#### Extracted data

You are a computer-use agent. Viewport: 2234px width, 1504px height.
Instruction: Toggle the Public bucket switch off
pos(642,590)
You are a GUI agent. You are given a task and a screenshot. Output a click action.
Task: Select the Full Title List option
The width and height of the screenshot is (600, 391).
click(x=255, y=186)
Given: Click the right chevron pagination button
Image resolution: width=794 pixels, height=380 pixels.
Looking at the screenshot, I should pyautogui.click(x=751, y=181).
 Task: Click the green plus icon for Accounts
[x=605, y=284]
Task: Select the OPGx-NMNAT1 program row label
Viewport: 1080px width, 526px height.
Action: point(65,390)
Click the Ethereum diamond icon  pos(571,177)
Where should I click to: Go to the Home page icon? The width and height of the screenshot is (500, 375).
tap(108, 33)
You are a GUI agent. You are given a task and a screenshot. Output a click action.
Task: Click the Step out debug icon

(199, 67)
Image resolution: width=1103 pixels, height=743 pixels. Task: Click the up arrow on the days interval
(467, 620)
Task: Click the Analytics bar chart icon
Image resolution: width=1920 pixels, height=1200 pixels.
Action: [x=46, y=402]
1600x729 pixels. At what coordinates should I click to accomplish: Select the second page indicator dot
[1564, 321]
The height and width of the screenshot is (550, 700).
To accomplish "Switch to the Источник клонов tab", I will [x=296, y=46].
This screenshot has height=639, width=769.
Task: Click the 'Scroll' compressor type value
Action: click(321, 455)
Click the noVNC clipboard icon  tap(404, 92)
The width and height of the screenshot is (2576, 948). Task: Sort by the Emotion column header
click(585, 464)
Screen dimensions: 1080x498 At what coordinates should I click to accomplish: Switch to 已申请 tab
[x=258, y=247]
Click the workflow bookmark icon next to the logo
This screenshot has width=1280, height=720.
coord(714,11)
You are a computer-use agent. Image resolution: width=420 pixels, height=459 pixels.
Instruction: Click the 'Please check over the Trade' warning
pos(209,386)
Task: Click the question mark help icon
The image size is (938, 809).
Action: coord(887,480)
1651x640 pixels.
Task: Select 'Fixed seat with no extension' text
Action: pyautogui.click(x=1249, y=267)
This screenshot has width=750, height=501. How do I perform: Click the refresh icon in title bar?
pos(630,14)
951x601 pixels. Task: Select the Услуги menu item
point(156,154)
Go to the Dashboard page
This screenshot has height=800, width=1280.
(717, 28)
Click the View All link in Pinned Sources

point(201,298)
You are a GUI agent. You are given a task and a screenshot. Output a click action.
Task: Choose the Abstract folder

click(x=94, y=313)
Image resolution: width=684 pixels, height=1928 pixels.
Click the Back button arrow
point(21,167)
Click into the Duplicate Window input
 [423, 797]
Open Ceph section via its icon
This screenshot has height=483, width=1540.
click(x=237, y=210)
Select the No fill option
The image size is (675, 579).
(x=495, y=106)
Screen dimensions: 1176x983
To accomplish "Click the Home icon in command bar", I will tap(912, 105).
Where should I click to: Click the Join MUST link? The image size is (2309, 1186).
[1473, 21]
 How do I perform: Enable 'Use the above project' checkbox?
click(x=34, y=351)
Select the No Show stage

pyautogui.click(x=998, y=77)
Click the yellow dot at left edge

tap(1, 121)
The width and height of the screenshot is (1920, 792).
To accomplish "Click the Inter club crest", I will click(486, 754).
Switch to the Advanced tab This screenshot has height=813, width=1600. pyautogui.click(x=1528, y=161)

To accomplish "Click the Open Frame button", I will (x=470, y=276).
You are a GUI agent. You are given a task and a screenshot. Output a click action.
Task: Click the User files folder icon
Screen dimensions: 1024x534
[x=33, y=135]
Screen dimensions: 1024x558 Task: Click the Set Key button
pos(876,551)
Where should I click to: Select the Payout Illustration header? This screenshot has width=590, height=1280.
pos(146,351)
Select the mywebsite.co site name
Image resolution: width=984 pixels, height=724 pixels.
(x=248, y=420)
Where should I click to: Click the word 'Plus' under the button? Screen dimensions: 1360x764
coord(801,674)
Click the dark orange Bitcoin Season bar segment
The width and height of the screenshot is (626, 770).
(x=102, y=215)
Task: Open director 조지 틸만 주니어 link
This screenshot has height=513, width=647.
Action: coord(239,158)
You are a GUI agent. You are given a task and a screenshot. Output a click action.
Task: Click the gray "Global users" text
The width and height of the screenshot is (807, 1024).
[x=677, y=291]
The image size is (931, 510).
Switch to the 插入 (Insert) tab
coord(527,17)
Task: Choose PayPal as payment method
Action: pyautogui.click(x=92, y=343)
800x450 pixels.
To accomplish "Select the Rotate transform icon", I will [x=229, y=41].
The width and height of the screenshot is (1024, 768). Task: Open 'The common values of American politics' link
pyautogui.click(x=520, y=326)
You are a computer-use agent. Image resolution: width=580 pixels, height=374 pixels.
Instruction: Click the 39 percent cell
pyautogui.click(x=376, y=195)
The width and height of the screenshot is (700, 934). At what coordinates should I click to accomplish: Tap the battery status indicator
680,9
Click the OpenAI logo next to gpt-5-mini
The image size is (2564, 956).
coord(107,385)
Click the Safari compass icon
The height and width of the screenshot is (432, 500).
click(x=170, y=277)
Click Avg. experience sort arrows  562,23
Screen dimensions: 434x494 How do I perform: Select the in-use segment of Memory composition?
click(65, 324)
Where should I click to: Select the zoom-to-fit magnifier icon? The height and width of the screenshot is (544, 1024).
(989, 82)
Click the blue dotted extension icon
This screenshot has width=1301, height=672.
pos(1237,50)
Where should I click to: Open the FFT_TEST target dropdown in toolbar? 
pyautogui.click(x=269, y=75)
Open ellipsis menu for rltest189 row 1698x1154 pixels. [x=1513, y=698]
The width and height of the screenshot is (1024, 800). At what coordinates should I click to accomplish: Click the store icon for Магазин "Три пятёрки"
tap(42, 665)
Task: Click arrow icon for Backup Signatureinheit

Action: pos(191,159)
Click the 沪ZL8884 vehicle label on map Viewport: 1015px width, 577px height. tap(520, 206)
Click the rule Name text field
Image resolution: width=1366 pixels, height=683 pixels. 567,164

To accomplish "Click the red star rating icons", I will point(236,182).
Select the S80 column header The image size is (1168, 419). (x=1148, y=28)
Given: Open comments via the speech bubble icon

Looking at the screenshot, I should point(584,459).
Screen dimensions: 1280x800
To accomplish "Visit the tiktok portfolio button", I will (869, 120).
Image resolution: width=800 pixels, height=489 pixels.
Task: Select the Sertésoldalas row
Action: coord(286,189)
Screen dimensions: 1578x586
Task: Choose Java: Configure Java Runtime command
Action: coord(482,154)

########

### What you need to do
Write out all the material exactly, keeping each word.

### Solution to the exercise
You are a computer-use agent. Viewport: 2234px width, 1504px height.
Instruction: Toggle the Public bucket switch off
pos(642,590)
You are a GUI agent. You are given a task and a screenshot. Output a click action.
Task: Select the Full Title List option
The width and height of the screenshot is (600, 391).
click(x=255, y=186)
Given: Click the right chevron pagination button
Image resolution: width=794 pixels, height=380 pixels.
Looking at the screenshot, I should pyautogui.click(x=751, y=181).
 Task: Click the green plus icon for Accounts
[x=605, y=284]
Task: Select the OPGx-NMNAT1 program row label
Viewport: 1080px width, 526px height.
Action: point(65,390)
Click the Ethereum diamond icon  pos(571,177)
Where should I click to: Go to the Home page icon? The width and height of the screenshot is (500, 375).
tap(108, 33)
You are a GUI agent. You are given a task and a screenshot. Output a click action.
Task: Click the Step out debug icon

(199, 67)
Image resolution: width=1103 pixels, height=743 pixels. Task: Click the up arrow on the days interval
(467, 620)
Task: Click the Analytics bar chart icon
Image resolution: width=1920 pixels, height=1200 pixels.
Action: [x=46, y=402]
1600x729 pixels. At what coordinates should I click to accomplish: Select the second page indicator dot
[1564, 321]
The height and width of the screenshot is (550, 700).
To accomplish "Switch to the Источник клонов tab", I will [x=296, y=46].
This screenshot has height=639, width=769.
Task: Click the 'Scroll' compressor type value
Action: click(321, 455)
Click the noVNC clipboard icon  tap(404, 92)
The width and height of the screenshot is (2576, 948). Task: Sort by the Emotion column header
click(585, 464)
Screen dimensions: 1080x498 At what coordinates should I click to accomplish: Switch to 已申请 tab
[x=258, y=247]
Click the workflow bookmark icon next to the logo
This screenshot has width=1280, height=720.
coord(714,11)
You are a computer-use agent. Image resolution: width=420 pixels, height=459 pixels.
Instruction: Click the 'Please check over the Trade' warning
pos(209,386)
Task: Click the question mark help icon
The image size is (938, 809).
Action: coord(887,480)
1651x640 pixels.
Task: Select 'Fixed seat with no extension' text
Action: pyautogui.click(x=1249, y=267)
This screenshot has width=750, height=501. How do I perform: Click the refresh icon in title bar?
pos(630,14)
951x601 pixels. Task: Select the Услуги menu item
point(156,154)
Go to the Dashboard page
This screenshot has height=800, width=1280.
(717, 28)
Click the View All link in Pinned Sources

point(201,298)
You are a GUI agent. You are given a task and a screenshot. Output a click action.
Task: Choose the Abstract folder

click(x=94, y=313)
Image resolution: width=684 pixels, height=1928 pixels.
Click the Back button arrow
point(21,167)
Click into the Duplicate Window input
 [423, 797]
Open Ceph section via its icon
This screenshot has height=483, width=1540.
click(x=237, y=210)
Select the No fill option
The image size is (675, 579).
(x=495, y=106)
Screen dimensions: 1176x983
To accomplish "Click the Home icon in command bar", I will tap(912, 105).
Where should I click to: Click the Join MUST link? The image size is (2309, 1186).
[1473, 21]
 How do I perform: Enable 'Use the above project' checkbox?
click(x=34, y=351)
Select the No Show stage

pyautogui.click(x=998, y=77)
Click the yellow dot at left edge

tap(1, 121)
The width and height of the screenshot is (1920, 792).
To accomplish "Click the Inter club crest", I will click(486, 754).
Switch to the Advanced tab This screenshot has height=813, width=1600. pyautogui.click(x=1528, y=161)

To accomplish "Click the Open Frame button", I will (x=470, y=276).
You are a GUI agent. You are given a task and a screenshot. Output a click action.
Task: Click the User files folder icon
Screen dimensions: 1024x534
[x=33, y=135]
Screen dimensions: 1024x558 Task: Click the Set Key button
pos(876,551)
Where should I click to: Select the Payout Illustration header? This screenshot has width=590, height=1280.
pos(146,351)
Select the mywebsite.co site name
Image resolution: width=984 pixels, height=724 pixels.
(x=248, y=420)
Where should I click to: Click the word 'Plus' under the button? Screen dimensions: 1360x764
coord(801,674)
Click the dark orange Bitcoin Season bar segment
The width and height of the screenshot is (626, 770).
(x=102, y=215)
Task: Open director 조지 틸만 주니어 link
This screenshot has height=513, width=647.
Action: coord(239,158)
You are a GUI agent. You are given a task and a screenshot. Output a click action.
Task: Click the gray "Global users" text
The width and height of the screenshot is (807, 1024).
[x=677, y=291]
The image size is (931, 510).
Switch to the 插入 (Insert) tab
coord(527,17)
Task: Choose PayPal as payment method
Action: pyautogui.click(x=92, y=343)
800x450 pixels.
To accomplish "Select the Rotate transform icon", I will [x=229, y=41].
The width and height of the screenshot is (1024, 768). Task: Open 'The common values of American politics' link
pyautogui.click(x=520, y=326)
You are a computer-use agent. Image resolution: width=580 pixels, height=374 pixels.
Instruction: Click the 39 percent cell
pyautogui.click(x=376, y=195)
The width and height of the screenshot is (700, 934). At what coordinates should I click to accomplish: Tap the battery status indicator
680,9
Click the OpenAI logo next to gpt-5-mini
The image size is (2564, 956).
coord(107,385)
Click the Safari compass icon
The height and width of the screenshot is (432, 500).
click(x=170, y=277)
Click Avg. experience sort arrows  562,23
Screen dimensions: 434x494 How do I perform: Select the in-use segment of Memory composition?
click(65, 324)
Where should I click to: Select the zoom-to-fit magnifier icon? The height and width of the screenshot is (544, 1024).
(989, 82)
Click the blue dotted extension icon
This screenshot has width=1301, height=672.
pos(1237,50)
Where should I click to: Open the FFT_TEST target dropdown in toolbar? 
pyautogui.click(x=269, y=75)
Open ellipsis menu for rltest189 row 1698x1154 pixels. [x=1513, y=698]
The width and height of the screenshot is (1024, 800). At what coordinates should I click to accomplish: Click the store icon for Магазин "Три пятёрки"
tap(42, 665)
Task: Click arrow icon for Backup Signatureinheit

Action: pos(191,159)
Click the 沪ZL8884 vehicle label on map Viewport: 1015px width, 577px height. tap(520, 206)
Click the rule Name text field
Image resolution: width=1366 pixels, height=683 pixels. 567,164

To accomplish "Click the red star rating icons", I will point(236,182).
Select the S80 column header The image size is (1168, 419). (x=1148, y=28)
Given: Open comments via the speech bubble icon

Looking at the screenshot, I should point(584,459).
Screen dimensions: 1280x800
To accomplish "Visit the tiktok portfolio button", I will (869, 120).
Image resolution: width=800 pixels, height=489 pixels.
Task: Select the Sertésoldalas row
Action: coord(286,189)
Screen dimensions: 1578x586
Task: Choose Java: Configure Java Runtime command
Action: coord(482,154)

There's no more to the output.